Time to scrap the CAP


A leader in last week's Economist summed up the case against farm subsidies perfectly. It started by noting the absurdity of farmers using world foot shortages – and consequent high prices – as an excuse.

For years the farm lobby have justified their subsidies on the grounds that low food prices meant farmers couldn't make a living and that the countryside would be left to ruin without government money (ignoring that fact that their "subsidized overproduction" was partly responsible for low prices).

But now prices are high, the same farm lobbies say they need subsidies to ensure 'food security'. Which is nonsense. The point of rising prices is to encourage higher production, so that supply catches up with demand. Indeed, as The Economist notes, high food prices present a perfect opportunity for subsidies to be removed – any hardship for rich-world farmers will be far less keenly felt. But it's not going to happen. Franco-German pressure means the EU's common agricultural policy (CAP) is here to stay:

This is bad news for European consumers and taxpayers, who were promised a proper debate on CAP reform later this year. They will have to continue paying (€55 billion last year) for this wasteful and wicked system. It is terrible for poor-country farmers, who have long suffered from being shut out of rich-world markets, and having rich-world products dumped on them. Now they can hear the gates of fortress Europe clanging shut just when world prices should be triggering an export boom. And it is dreadful news for the hungry poor, because restricting trade in food exacerbates shortages.

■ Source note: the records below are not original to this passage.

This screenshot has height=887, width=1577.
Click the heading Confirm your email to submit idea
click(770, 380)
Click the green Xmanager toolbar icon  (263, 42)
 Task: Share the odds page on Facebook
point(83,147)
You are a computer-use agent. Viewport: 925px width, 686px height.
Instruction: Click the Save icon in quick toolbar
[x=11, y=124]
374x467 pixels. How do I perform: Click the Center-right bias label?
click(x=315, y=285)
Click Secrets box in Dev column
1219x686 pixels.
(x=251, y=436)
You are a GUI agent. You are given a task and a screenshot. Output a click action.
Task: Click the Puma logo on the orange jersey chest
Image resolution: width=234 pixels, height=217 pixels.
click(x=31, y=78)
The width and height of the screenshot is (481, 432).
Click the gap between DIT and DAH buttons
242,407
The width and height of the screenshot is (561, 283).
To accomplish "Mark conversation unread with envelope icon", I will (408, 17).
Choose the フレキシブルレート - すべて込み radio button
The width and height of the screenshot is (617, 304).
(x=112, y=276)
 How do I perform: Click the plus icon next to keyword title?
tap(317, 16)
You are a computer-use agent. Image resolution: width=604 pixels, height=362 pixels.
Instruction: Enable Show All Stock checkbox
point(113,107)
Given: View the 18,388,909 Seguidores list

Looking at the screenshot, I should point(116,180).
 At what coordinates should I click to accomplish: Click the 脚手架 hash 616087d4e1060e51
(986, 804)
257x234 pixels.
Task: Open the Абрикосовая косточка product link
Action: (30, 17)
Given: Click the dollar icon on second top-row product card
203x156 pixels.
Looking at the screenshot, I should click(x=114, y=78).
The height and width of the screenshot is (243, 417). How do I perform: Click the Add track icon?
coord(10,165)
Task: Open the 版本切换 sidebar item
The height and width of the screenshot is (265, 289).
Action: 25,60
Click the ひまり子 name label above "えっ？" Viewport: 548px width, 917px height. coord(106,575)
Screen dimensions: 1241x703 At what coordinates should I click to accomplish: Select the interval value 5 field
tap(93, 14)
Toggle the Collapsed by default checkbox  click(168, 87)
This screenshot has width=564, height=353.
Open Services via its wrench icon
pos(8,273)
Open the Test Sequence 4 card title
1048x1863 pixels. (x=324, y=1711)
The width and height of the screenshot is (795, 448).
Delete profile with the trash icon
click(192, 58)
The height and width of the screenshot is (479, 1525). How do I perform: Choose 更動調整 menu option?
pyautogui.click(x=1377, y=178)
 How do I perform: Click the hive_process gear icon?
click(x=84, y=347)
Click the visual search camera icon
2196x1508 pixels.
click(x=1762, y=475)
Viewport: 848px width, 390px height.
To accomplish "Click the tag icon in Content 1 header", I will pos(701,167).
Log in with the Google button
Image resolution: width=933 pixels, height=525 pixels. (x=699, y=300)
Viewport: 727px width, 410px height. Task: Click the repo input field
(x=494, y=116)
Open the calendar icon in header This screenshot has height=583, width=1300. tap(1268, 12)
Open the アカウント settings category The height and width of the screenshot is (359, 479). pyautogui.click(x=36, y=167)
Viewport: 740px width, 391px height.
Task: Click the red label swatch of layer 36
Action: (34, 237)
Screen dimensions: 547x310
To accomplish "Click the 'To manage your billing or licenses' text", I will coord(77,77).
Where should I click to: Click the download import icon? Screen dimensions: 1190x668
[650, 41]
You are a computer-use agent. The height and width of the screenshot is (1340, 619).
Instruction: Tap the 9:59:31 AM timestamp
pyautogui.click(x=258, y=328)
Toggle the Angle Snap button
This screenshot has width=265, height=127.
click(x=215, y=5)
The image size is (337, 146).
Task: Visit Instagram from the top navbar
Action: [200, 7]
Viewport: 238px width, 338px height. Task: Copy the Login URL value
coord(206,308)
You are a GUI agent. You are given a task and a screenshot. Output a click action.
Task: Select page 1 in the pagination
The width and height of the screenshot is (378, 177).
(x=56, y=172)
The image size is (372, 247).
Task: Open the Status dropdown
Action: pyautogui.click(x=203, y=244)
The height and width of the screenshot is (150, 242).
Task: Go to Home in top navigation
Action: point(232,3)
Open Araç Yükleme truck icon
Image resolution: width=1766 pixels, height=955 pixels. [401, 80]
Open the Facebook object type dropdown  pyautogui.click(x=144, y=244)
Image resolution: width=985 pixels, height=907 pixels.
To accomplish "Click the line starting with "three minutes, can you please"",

Frankly, I don't see any real chance of reforming the CAP – EU politics is too dominated by special interests for that. This doesn’t mean we should stop trying, but the UK needs to be ready to take matters into its own hands. If we have to, we should unilaterally abolish agricultural subsidies and tariffs, and withhold part of our EU budget contribution – encouraging other trade-friendly countries to do the same.

Certainly, Old Europe would make a fuss, but what's the worst that could happen?